# Game creation - linear movement between two objects (VB.NET / any programming language)

I am working on a small game project and I am facing a problem while trying to move an object from point A to point B with solid motion speed and linear motion.

In my research, I found a code snippet for this, but it doesn't seem to work great as the speed seems to be different depending on the angle it moves to.

This is the code at the moment:

``````    Dim x As Single, y As Single
Dim sngInc As Single
Dim lStepValue As Long

Dim PT1X = pObj.Left
Dim PT1Y = pObj.Top
Dim PT2X = pTarget.Left
Dim PT2Y = pTarget.Top
If PT1Y = PT2Y Then
sngInc = 1
If PT2X > PT1X Then
lStepValue = 1
Else
lStepValue = -1
End If
y = PT1Y
x = PT1X
x += lStepValue * sngInc
pObj.Left = x
pObj.Top = y
Else
If PT2Y > PT1Y Then
lStepValue = 1
Else
lStepValue = -1
End If
sngInc = (PT2X - PT1X) / Math.Abs(PT1Y - PT2Y)

x = PT1X
y = PT1Y
y += lStepValue
x = x + sngInc * Math.Abs(lStepValue)
pObj.Left = x
pObj.Top = y
End If
```

```

In my test project, it is under a timer with a 30ms mark.
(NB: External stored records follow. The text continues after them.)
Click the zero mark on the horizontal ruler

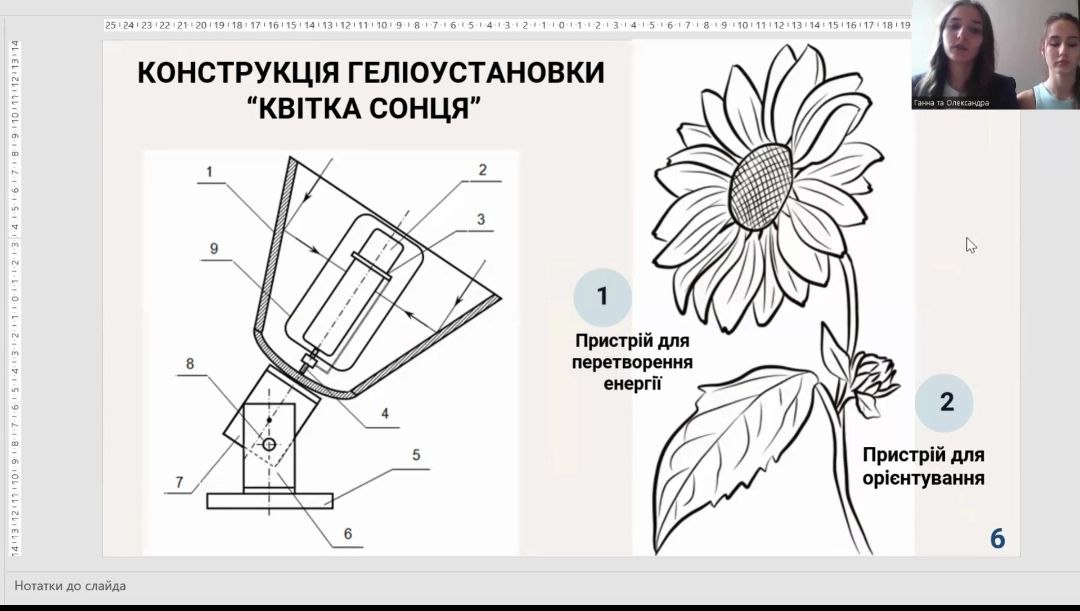562,25
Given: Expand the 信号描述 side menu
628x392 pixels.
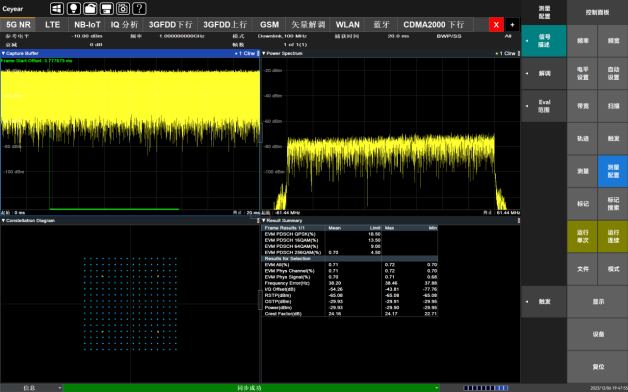Looking at the screenshot, I should tap(543, 41).
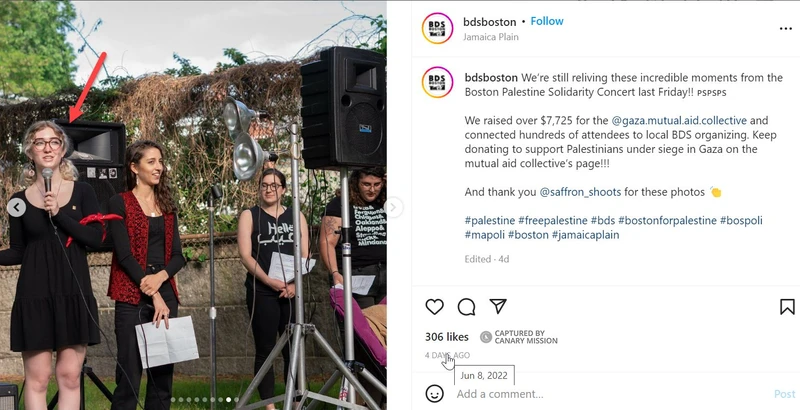The width and height of the screenshot is (800, 410).
Task: Open comments via speech bubble icon
Action: 466,306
I translated it from the VB6 code I found somewhere. The problem with what I said above is that the movement speed will not be exactly 1, but something near it depending on the angle.

Can anyone provide me with a fix or example in any other programming language how to do this, because I couldn't find the correct help from google, expecting the VB6 code I found and I have no experience on the matter. I'm not even sure if this is called linear motion between two objects.

Thank you so much:)

+3

source to share

Your code is a variant of the digital differential analyzer that is used to rasterize the line. But that's not what you want. Here's an alternative:

Given the starting point `(PT1X, PT1Y)`

and target point `(PT2X, PT2Y)`

, you first need to initialize the direction of travel. It seems that you are not familiar with vector math, so I am trying to explain it at a low level. But I suggest you take a peek into vector arithmetic sooner or later. It makes life easier.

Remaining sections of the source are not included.